■ EXERCISE DETAILS ■
The entries below must be repeated exactly. None may be skipped.

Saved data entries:
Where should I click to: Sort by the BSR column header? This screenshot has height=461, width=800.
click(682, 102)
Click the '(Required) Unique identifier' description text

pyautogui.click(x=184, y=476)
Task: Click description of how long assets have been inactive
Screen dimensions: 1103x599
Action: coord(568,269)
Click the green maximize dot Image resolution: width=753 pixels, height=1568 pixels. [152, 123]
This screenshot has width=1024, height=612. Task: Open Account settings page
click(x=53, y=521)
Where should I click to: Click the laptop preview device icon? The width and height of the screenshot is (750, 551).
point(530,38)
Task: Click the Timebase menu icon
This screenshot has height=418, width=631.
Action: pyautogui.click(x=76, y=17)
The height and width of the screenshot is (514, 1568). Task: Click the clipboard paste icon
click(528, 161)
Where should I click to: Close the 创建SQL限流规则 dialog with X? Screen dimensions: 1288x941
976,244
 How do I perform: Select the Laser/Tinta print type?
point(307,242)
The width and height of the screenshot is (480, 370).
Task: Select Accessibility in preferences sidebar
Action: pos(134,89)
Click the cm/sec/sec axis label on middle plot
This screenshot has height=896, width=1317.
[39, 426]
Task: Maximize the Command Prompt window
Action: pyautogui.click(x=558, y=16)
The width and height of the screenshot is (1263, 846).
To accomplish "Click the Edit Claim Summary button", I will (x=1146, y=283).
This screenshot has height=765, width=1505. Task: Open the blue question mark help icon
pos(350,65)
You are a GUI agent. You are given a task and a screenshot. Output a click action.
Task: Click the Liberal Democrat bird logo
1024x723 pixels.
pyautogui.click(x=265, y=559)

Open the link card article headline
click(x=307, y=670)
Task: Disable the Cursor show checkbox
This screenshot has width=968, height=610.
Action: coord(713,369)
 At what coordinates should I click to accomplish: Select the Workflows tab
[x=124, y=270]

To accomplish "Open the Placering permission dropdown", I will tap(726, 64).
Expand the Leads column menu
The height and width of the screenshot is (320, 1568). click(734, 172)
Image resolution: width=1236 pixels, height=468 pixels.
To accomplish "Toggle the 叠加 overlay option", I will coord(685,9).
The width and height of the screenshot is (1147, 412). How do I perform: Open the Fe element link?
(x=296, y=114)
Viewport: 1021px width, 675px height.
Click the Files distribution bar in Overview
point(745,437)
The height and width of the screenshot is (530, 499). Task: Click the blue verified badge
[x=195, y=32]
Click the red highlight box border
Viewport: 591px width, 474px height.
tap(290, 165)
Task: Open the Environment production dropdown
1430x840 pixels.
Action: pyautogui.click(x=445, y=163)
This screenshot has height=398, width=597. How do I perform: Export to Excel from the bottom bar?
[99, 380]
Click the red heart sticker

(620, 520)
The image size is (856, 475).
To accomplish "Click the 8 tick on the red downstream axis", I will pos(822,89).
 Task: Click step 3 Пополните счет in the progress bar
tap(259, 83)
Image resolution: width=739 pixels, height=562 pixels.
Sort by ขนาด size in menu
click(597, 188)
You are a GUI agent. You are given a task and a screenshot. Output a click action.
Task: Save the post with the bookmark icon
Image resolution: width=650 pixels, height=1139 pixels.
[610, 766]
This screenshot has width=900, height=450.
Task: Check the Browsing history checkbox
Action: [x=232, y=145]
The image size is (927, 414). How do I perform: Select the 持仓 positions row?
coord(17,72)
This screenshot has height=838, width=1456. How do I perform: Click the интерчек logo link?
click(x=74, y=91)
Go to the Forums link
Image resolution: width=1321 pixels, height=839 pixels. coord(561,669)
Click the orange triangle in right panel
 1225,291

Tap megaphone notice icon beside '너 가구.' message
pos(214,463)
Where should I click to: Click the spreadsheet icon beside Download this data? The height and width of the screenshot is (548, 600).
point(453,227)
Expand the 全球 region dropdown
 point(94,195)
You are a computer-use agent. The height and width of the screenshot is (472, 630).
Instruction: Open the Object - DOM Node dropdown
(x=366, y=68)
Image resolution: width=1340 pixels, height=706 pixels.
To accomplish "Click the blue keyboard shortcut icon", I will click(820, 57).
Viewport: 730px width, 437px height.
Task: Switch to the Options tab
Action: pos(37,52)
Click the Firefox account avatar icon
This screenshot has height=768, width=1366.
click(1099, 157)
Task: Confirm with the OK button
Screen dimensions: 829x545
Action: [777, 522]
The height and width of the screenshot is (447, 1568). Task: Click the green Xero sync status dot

■ ANSWER TO THE EXERCISE ■
Where should I click to: Sort by the BSR column header? This screenshot has height=461, width=800.
click(682, 102)
Click the '(Required) Unique identifier' description text

pyautogui.click(x=184, y=476)
Task: Click description of how long assets have been inactive
Screen dimensions: 1103x599
Action: coord(568,269)
Click the green maximize dot Image resolution: width=753 pixels, height=1568 pixels. [152, 123]
This screenshot has width=1024, height=612. Task: Open Account settings page
click(x=53, y=521)
Where should I click to: Click the laptop preview device icon? The width and height of the screenshot is (750, 551).
point(530,38)
Task: Click the Timebase menu icon
This screenshot has height=418, width=631.
Action: pyautogui.click(x=76, y=17)
The height and width of the screenshot is (514, 1568). Task: Click the clipboard paste icon
click(528, 161)
Where should I click to: Close the 创建SQL限流规则 dialog with X? Screen dimensions: 1288x941
976,244
 How do I perform: Select the Laser/Tinta print type?
point(307,242)
The width and height of the screenshot is (480, 370).
Task: Select Accessibility in preferences sidebar
Action: pos(134,89)
Click the cm/sec/sec axis label on middle plot
This screenshot has height=896, width=1317.
[39, 426]
Task: Maximize the Command Prompt window
Action: pyautogui.click(x=558, y=16)
The width and height of the screenshot is (1263, 846).
To accomplish "Click the Edit Claim Summary button", I will (x=1146, y=283).
This screenshot has height=765, width=1505. Task: Open the blue question mark help icon
pos(350,65)
You are a GUI agent. You are given a task and a screenshot. Output a click action.
Task: Click the Liberal Democrat bird logo
1024x723 pixels.
pyautogui.click(x=265, y=559)

Open the link card article headline
click(x=307, y=670)
Task: Disable the Cursor show checkbox
This screenshot has width=968, height=610.
Action: coord(713,369)
 At what coordinates should I click to accomplish: Select the Workflows tab
[x=124, y=270]

To accomplish "Open the Placering permission dropdown", I will tap(726, 64).
Expand the Leads column menu
The height and width of the screenshot is (320, 1568). click(734, 172)
Image resolution: width=1236 pixels, height=468 pixels.
To accomplish "Toggle the 叠加 overlay option", I will coord(685,9).
The width and height of the screenshot is (1147, 412). How do I perform: Open the Fe element link?
(x=296, y=114)
Viewport: 1021px width, 675px height.
Click the Files distribution bar in Overview
point(745,437)
The height and width of the screenshot is (530, 499). Task: Click the blue verified badge
[x=195, y=32]
Click the red highlight box border
Viewport: 591px width, 474px height.
tap(290, 165)
Task: Open the Environment production dropdown
1430x840 pixels.
Action: pyautogui.click(x=445, y=163)
This screenshot has height=398, width=597. How do I perform: Export to Excel from the bottom bar?
[99, 380]
Click the red heart sticker

(620, 520)
The image size is (856, 475).
To accomplish "Click the 8 tick on the red downstream axis", I will pos(822,89).
 Task: Click step 3 Пополните счет in the progress bar
tap(259, 83)
Image resolution: width=739 pixels, height=562 pixels.
Sort by ขนาด size in menu
click(597, 188)
You are a GUI agent. You are given a task and a screenshot. Output a click action.
Task: Save the post with the bookmark icon
Image resolution: width=650 pixels, height=1139 pixels.
[610, 766]
This screenshot has width=900, height=450.
Task: Check the Browsing history checkbox
Action: [x=232, y=145]
The image size is (927, 414). How do I perform: Select the 持仓 positions row?
coord(17,72)
This screenshot has height=838, width=1456. How do I perform: Click the интерчек logo link?
click(x=74, y=91)
Go to the Forums link
Image resolution: width=1321 pixels, height=839 pixels. coord(561,669)
Click the orange triangle in right panel
 1225,291

Tap megaphone notice icon beside '너 가구.' message
pos(214,463)
Where should I click to: Click the spreadsheet icon beside Download this data? The height and width of the screenshot is (548, 600).
point(453,227)
Expand the 全球 region dropdown
 point(94,195)
You are a computer-use agent. The height and width of the screenshot is (472, 630).
Instruction: Open the Object - DOM Node dropdown
(x=366, y=68)
Image resolution: width=1340 pixels, height=706 pixels.
To accomplish "Click the blue keyboard shortcut icon", I will click(820, 57).
Viewport: 730px width, 437px height.
Task: Switch to the Options tab
Action: pos(37,52)
Click the Firefox account avatar icon
This screenshot has height=768, width=1366.
click(1099, 157)
Task: Confirm with the OK button
Screen dimensions: 829x545
Action: [777, 522]
The height and width of the screenshot is (447, 1568). Task: Click the green Xero sync status dot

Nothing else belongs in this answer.